Secondo Roberta Sassatelli, docente di Sociologia all’Università di Bologna, ci sarebbe però da richiamare in causa il Lipstick Effect. Teoria economica secondo la quale nei periodi di crisi aumenterebbero le vendite dei prodotti di lusso accessibili come, appunto, i rossetti, «che da un punto di vista psico-sociale hanno una funzione di securizzazione e da quello politico di distinzione: ci si sente cioè ben posizionati nella scala gerarchica della società in un momento di turbolenza».

Il nuovo biondo sarebbe diverso ma collegato: «Non è semplice parsimonia vistosa, cioè “risparmio e lo faccio vedere”. C’è qualcosa di più che invece ha a che fare con lo svelamento dell’autenticità», continua la sociologa. «Lasciar intravedere la ricrescita è un modo per dare risalto al mascheramento dimostrandosi, in tal modo, autentici».
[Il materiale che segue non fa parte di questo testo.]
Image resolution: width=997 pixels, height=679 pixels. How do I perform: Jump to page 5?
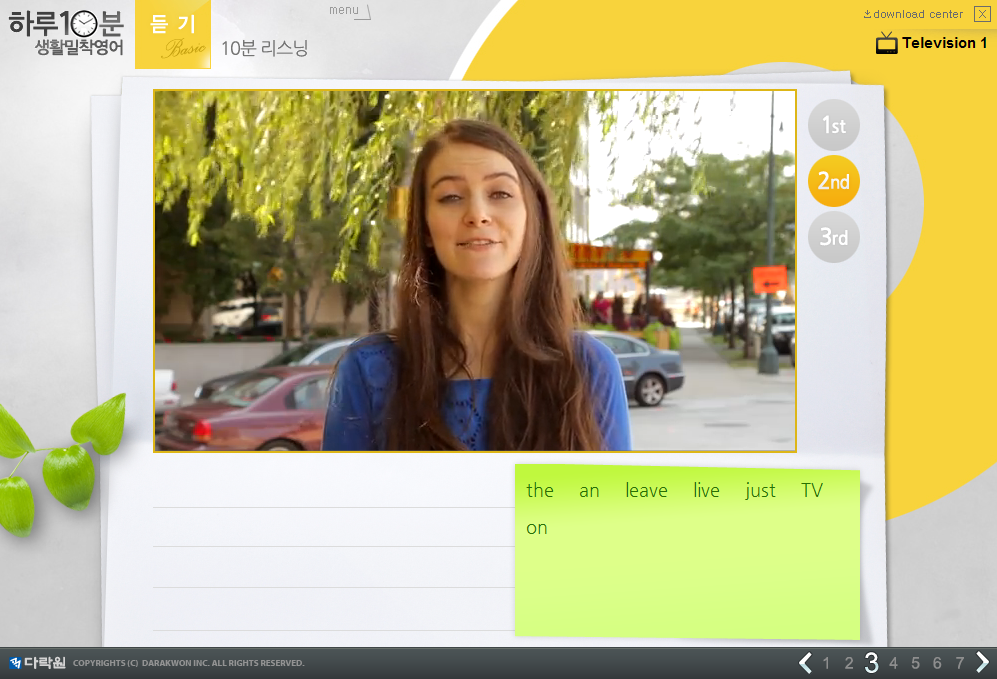(915, 663)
Un fenomeno che spiegherebbe anche un altro trend di grande attualità, quello cioè della Mar-a-Lago face, il look definito da botulino, abbronzatura intensa e trucco pesante caratteristico dell’entourage trumpiano. «L’immagine del presidente americano è talmente eccessiva da creare l’aspettativa che nasconda una verità forte. Paradossalmente è identico al no make-up di Pamela Anderson: l’assenza di trucco è un costrutto potente. Trattasi in entrambi i casi di maschere che alludono al fatto che dietro ci sia un sé vero».

Il desiderio di autenticità, e non la recessione, sarebbe la spiegazione socio-culturale delle due tendenze beauty più recenti: unblonding e Mar-a-Lago face. «Dietro tutto ciò c’è il grande tsunami dello sconfinamento tra pubblico e privato, dovuto in gran parte ai social. Prima, infatti, esisteva un luogo inaccessibile al mondo esterno dove gestire le proprie maschere e prepararsi per la scena condivisa. Adesso, invece, c’è lo smascheramento totale: si mostra già tutto, in modo tale che non ci sia niente che possa essere questionabile. I retroscena, però, esistono lo stesso: anche se si mostra la ricrescita o l’abbronzatura posticcia, c’è comunque qualcosa che non si espone», dice Sassatelli.

Il perché abbiamo questo bisogno estremo di autenticità «si spiega con il fatto che nella società dei consumi tutto è riconducibile al denaro, a quanto di meno autentico esista. Da qui l’esigenza di differenziarci mettendo in scena la verità», fake come il nuovo biondo.